Dataset entries:
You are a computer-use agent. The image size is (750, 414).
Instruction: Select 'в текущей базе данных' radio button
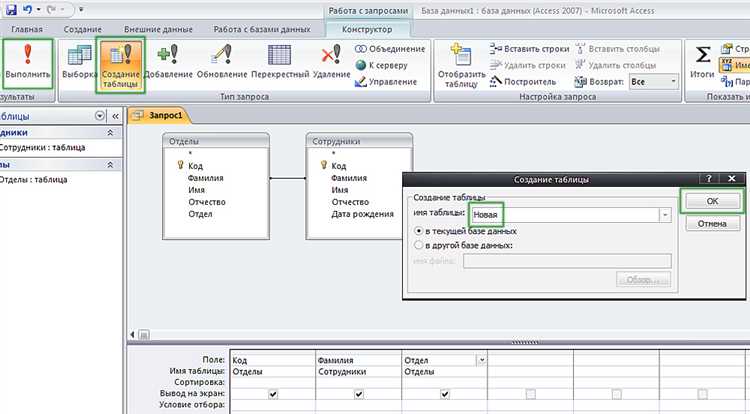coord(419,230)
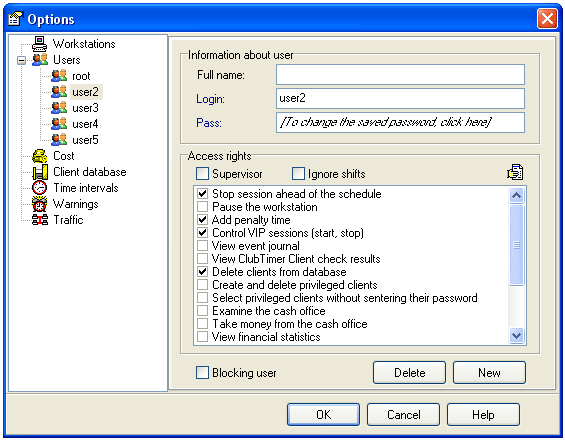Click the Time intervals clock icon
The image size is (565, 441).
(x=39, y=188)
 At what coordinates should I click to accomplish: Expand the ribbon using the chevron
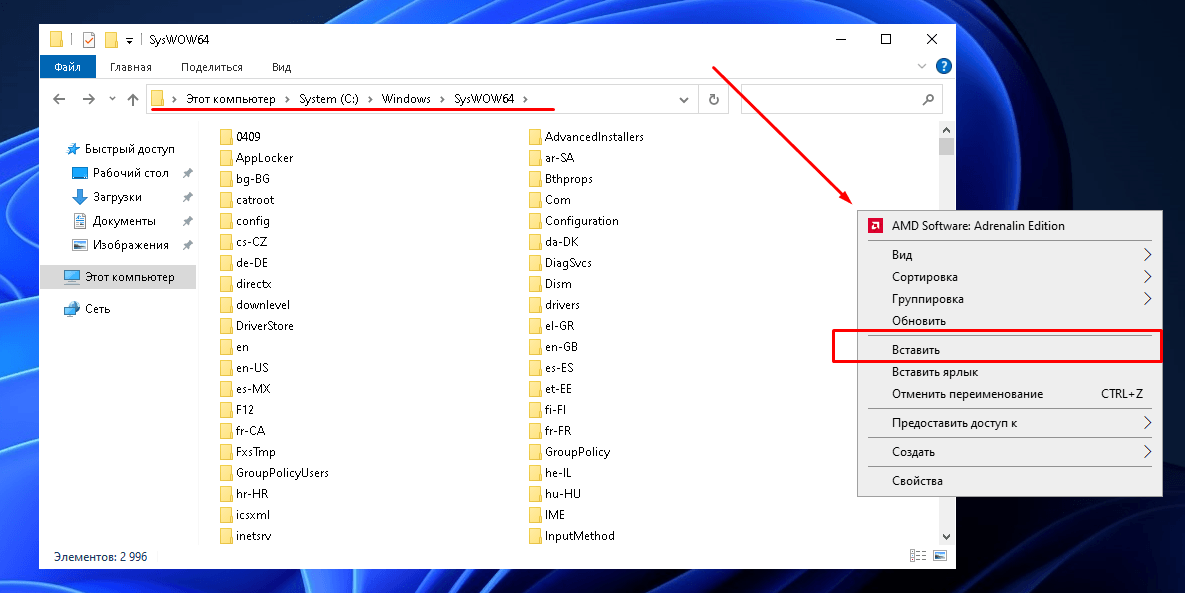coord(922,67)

What is expected:
Leaving the pictures out, give back each line above exactly.

Solution to this task:
You are a computer-use agent. The image size is (750, 414).
Instruction: Select 'в текущей базе данных' radio button
coord(419,230)
Click the Time intervals clock icon
The image size is (565, 441).
(x=39, y=188)
 At what coordinates should I click to accomplish: Expand the ribbon using the chevron
coord(922,67)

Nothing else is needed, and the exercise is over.